Member of the Maryland House of Delegates from the Prince George's County district
- In office 1955–1963

Personal details
- Born: September 25, 1926
- Died: April 13, 2020 (aged 93)
- Party: Democrat
- Spouse: Anne Mackall Sasscer
- Children: Becky Sasscer Henderson Anne Sasscer Newman Molly Sasscer Kanellos
- Occupation: attorney, journalist, politician

= Lansdale Ghiselin Sasscer Jr. =

American politician, attorney and journalist (1926–2020)

Lansdale Ghiselin Sasscer Jr. (September 25, 1926 – April 13, 2020) was a member of the Maryland House of Delegates, serving from 1955 to 1963.

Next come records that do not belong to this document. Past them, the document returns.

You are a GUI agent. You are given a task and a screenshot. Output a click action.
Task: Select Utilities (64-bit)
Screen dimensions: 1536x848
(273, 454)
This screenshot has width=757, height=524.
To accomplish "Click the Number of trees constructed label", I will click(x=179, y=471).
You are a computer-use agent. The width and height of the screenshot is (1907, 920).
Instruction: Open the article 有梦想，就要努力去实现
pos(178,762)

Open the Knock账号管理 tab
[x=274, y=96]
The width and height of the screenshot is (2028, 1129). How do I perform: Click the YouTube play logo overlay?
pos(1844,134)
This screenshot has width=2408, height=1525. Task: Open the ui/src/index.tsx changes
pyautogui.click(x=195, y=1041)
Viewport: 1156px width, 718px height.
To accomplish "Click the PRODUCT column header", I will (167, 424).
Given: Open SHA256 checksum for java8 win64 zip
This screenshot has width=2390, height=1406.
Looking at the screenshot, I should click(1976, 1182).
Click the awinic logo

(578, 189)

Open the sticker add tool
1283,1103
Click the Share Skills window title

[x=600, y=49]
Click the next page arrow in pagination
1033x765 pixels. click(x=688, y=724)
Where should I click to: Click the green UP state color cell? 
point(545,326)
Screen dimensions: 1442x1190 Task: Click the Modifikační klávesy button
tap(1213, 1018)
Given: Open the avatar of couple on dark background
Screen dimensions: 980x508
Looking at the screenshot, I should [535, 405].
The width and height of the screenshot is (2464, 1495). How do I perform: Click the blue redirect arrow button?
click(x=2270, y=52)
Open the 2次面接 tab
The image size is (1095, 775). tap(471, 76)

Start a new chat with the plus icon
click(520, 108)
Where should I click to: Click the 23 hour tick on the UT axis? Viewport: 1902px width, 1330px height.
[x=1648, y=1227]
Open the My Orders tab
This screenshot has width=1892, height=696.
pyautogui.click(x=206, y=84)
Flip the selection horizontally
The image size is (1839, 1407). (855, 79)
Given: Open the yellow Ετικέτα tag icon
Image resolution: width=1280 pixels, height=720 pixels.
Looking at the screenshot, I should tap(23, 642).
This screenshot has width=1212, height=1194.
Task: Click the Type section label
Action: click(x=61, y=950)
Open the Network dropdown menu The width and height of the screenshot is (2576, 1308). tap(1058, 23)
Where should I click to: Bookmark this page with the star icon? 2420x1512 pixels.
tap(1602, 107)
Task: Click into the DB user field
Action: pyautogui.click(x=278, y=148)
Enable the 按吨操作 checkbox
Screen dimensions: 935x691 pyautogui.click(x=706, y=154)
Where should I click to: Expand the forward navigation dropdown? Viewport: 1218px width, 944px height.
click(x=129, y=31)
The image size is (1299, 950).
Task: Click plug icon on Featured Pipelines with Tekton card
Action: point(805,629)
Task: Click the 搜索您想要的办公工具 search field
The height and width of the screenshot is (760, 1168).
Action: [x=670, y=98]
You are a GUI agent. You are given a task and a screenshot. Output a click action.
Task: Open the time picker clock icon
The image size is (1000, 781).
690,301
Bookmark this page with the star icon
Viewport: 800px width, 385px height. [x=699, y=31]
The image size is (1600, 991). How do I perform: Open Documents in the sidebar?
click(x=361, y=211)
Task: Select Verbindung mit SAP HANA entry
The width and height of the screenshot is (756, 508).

He was the son of former President of the Maryland Senate and member of the United States House of Representatives for seven terms from 1939-1953, Lansdale Sasscer

During World War II Sasscer served in the United States Coast Guard. After the war he entered law school, his first year of law school in an accelerated postwar program at the University of Virginia, and finishing his degree at the University of Maryland at Baltimore. he decided to run for the House of Delegates representing Prince George's County, Maryland in 1954 at the age of 28 as a Democrat.

In 1962, he ran for the Maryland State Senate and lost. Later he served on the board of Directors of the Bank of Brandywine.

Sasscer's family has lived in Upper Marlboro, Maryland since the 1760s and he resided with his wife Anne in the historic Digges-Sasscer house.

Sasscer died at his home on April 13, 2020, at the age of 93.